* Work to complete:
Convert the data below, from the line containing "Given: Click Import" through the line containing "Looking at the", into a Markdown table with the columns "Row" and "Content", numbering each row and skipping blank lines. Leave the pictures out.

* Records for the exercise:
◆ ◆ ◆ ◆
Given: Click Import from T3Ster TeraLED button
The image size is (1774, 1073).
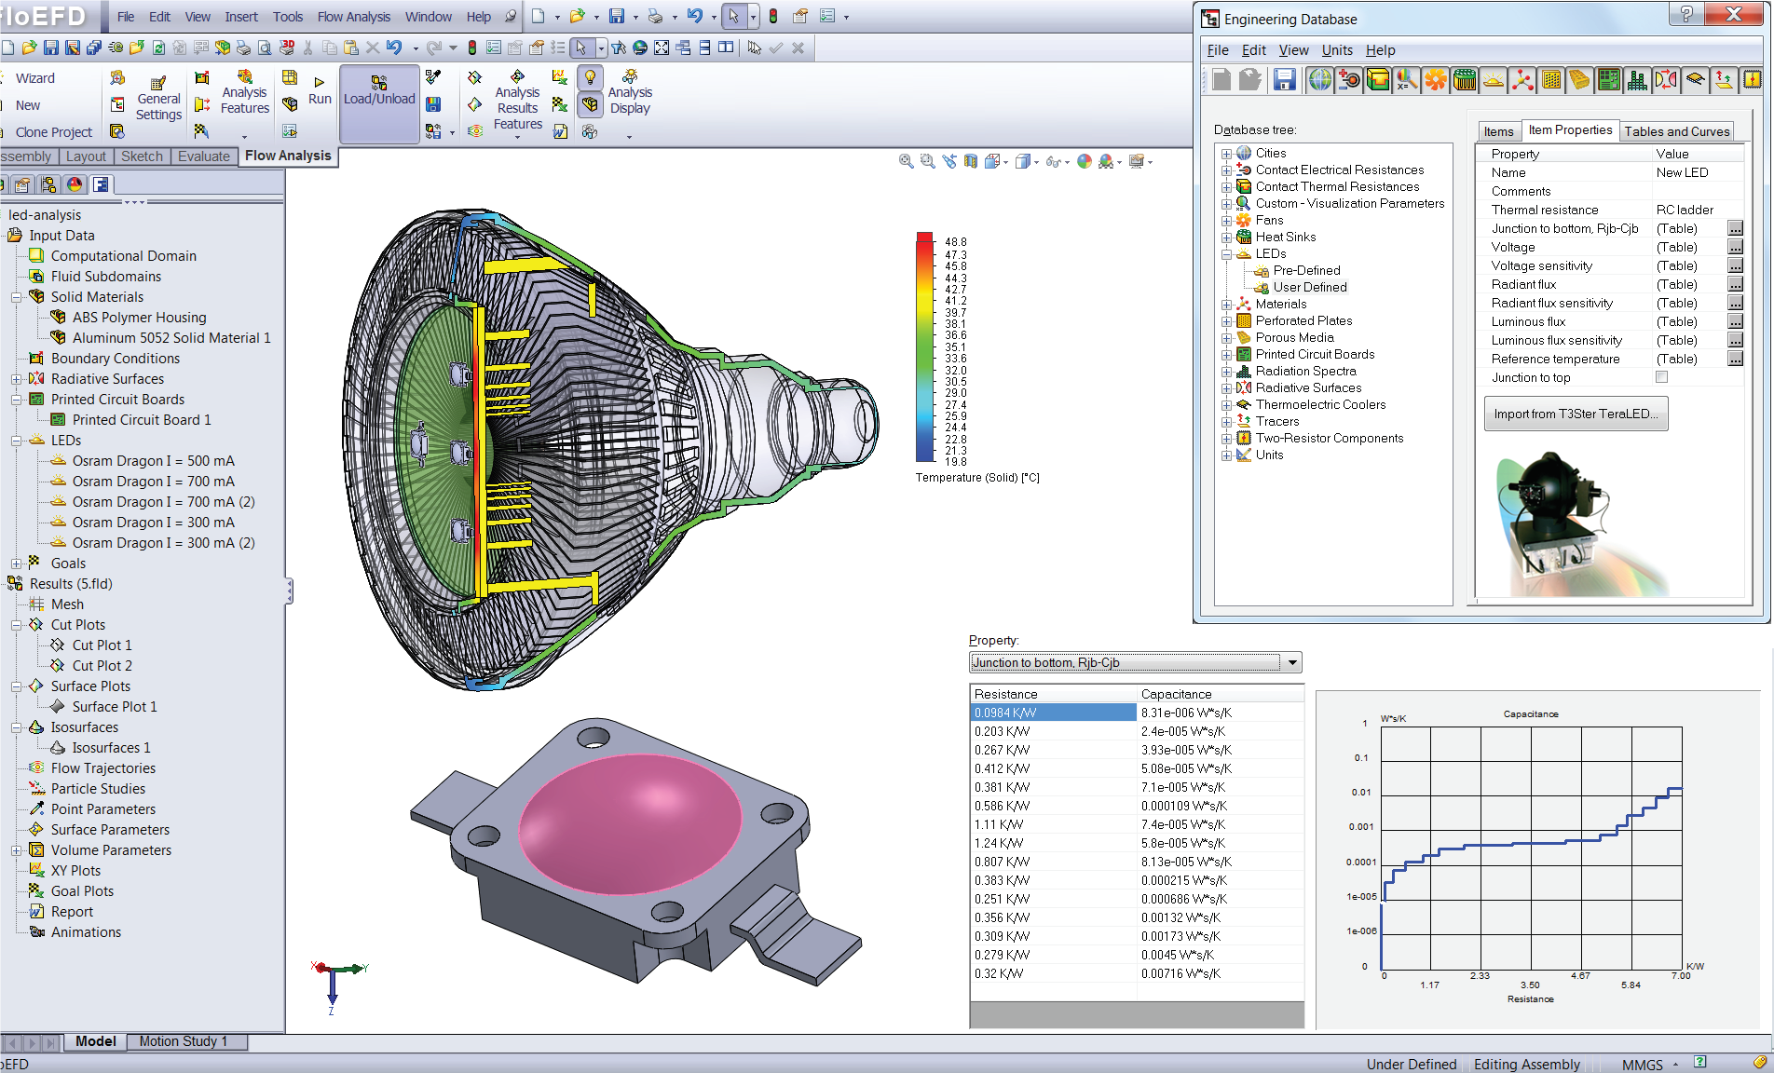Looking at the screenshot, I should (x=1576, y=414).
◆ ◆ ◆ ◆
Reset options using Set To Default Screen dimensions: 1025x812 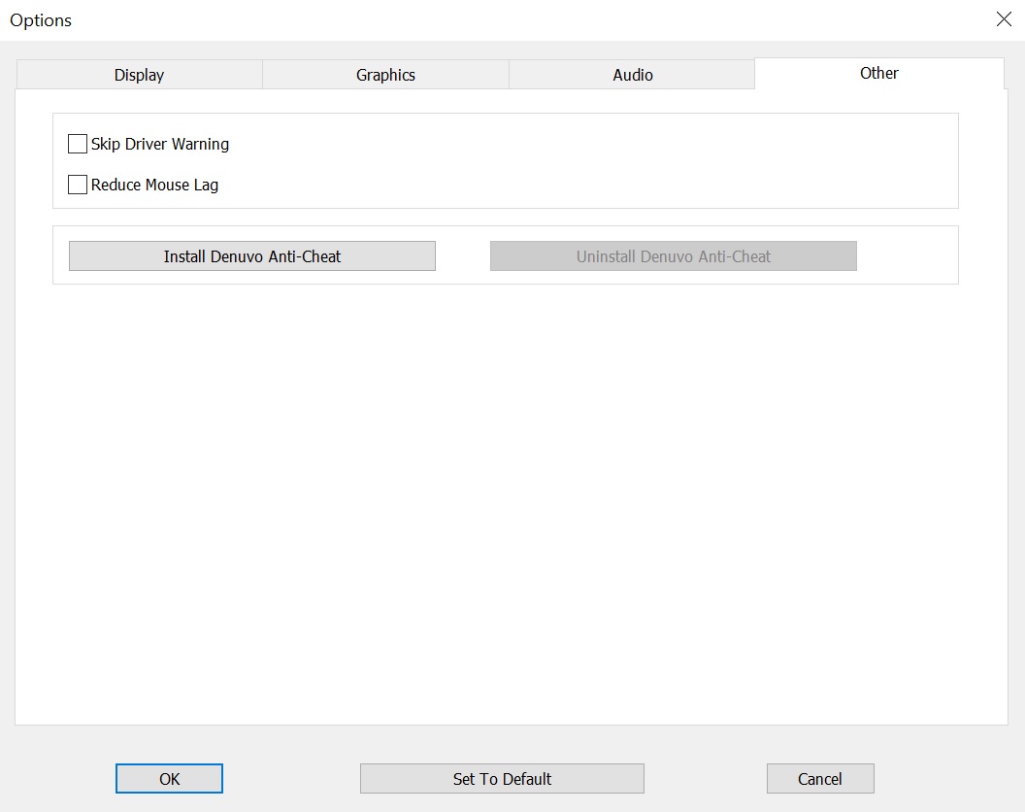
◆ ◆ ◆ ◆
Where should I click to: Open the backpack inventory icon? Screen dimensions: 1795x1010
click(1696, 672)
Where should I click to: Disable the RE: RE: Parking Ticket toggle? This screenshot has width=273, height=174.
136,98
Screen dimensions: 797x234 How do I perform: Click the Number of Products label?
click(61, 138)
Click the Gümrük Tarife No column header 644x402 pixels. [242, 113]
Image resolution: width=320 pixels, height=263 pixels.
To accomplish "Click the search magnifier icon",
◆ ◆ ◆ ◆
* Response for this exercise:
| Row | Content |
|---|---|
| 1 | Given: Click Import from T3Ster TeraLED button |
| 2 | The image size is (1774, 1073). |
| 3 | Looking at the screenshot, I should (x=1576, y=414). |